Apple Says Destructive iPad Ad ‘Missed the Mark’
The New York Times
People in the creative world widely panned a commercial showing a giant hydraulic press squishing objects ranging from paint cans to a piano.
Apple doesn’t make mistakes often and seldom apologizes, but on Thursday, its head of advertising said the company had erred in making a new iPad commercial that showed an industrial compressor flattening tools for art, music and creativity.
“Creativity is in our DNA at Apple, and it’s incredibly important to us to design products that empower creatives all over the world,” said Tor Myhren, the company’s vice president of marketing communications, in a statement provided to the publication AdAge. “Our goal is to always celebrate the myriad of ways users express themselves and bring their ideas to life through iPad. We missed the mark with this video, and we’re sorry.”
Mr.
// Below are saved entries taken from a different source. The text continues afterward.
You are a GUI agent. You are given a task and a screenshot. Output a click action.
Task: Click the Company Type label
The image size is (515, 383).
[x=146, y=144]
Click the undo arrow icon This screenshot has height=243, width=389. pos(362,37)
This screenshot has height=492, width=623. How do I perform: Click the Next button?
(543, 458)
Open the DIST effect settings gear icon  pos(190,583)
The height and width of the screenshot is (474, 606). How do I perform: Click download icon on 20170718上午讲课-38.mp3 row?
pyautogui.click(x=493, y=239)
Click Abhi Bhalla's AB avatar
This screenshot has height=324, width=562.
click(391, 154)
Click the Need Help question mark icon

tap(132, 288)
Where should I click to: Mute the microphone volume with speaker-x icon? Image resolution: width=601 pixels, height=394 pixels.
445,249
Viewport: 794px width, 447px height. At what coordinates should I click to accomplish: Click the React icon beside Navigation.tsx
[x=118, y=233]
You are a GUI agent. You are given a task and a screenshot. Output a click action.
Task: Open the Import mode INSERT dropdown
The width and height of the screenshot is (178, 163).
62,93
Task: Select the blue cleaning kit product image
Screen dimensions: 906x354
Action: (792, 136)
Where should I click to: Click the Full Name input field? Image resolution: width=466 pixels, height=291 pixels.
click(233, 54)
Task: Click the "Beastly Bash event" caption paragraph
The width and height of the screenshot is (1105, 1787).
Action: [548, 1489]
Myhren said Apple would no longer run the ad on TV.
The company had faced a barrage of criticism from designers, actors and artists who saw the ad as a metaphor for how Big Tech has cashed in on their work by crushing or co-opting the artistic tools that humanity has used for centuries.
They found the crushing of a trumpet, piano, paints and a sculpture particularly unnerving at a time when artists fear that generative artificial intelligence, which can write poetry and create movies, might take away their jobs.
Apple had intended the ad to send the opposite message, that its ultrathin iPad Pro could power an array of creative activities that previously required individual tools.